Every request is assigned a ULID requestId before any other processing. It is:

  • Attached to the Fastify request object (req.requestId)
  • Included in every log line for this request
  • Returned in the response header: X-Request-Id: <ulid>
  • Used to correlate logs across services (passed to BullMQ jobs, agent callbacks, MongoDB writes)
// gateway/request-id.ts fastify.addHook('onRequest', async (req) => { req.requestId = ulid(); req.log = req.log.child({ requestId: req.requestId }); });

2. IP Extraction

The API sits behind Traefik. The real client IP is in the X-Forwarded-For header. The gateway normalises this to req.clientIp (used by rate limiting and audit logging).

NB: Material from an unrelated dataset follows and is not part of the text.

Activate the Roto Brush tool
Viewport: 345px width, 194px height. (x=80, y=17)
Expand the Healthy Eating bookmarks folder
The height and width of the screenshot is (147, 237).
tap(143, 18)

// Trust only the first IP in the chain (set by Traefik) const xff = req.headers['x-forwarded-for']; req.clientIp = Array.isArray(xff) ? xff[0] : xff?.split(',')[0] ?? req.ip;

3. Authentication

Two credential types are accepted:

CredentialFormatUsed by
JWT (access token)Authorization: Bearer <jwt>Dashboard, DM Portal, Manage, Mobile
API keyAuthorization: ApiKey <key>CLI, agent callbacks, external integrations

JWT validation flow:

  1. Decode header — reject if malformed
  2. Verify signature against JWT_SECRET
  3. Check exp — reject if expired (return 401 with WWW-Authenticate: Bearer error="expired_token")
  4. Attach decoded payload to req.principal

API key validation flow:

  1. Look up key hash in PostgreSQL api_keys table
  2. Check is_active and expires_at
  3. Load associated user + role + tenant scopes
  4. Attach to req.principal in the same shape as JWT principal

Agent callbacks use a short-lived task-scoped JWT (issued per run, 30-min TTL, signed with JWT_SECRET). The gateway validates these the same way as user JWTs — the sub is the runId, not a userId.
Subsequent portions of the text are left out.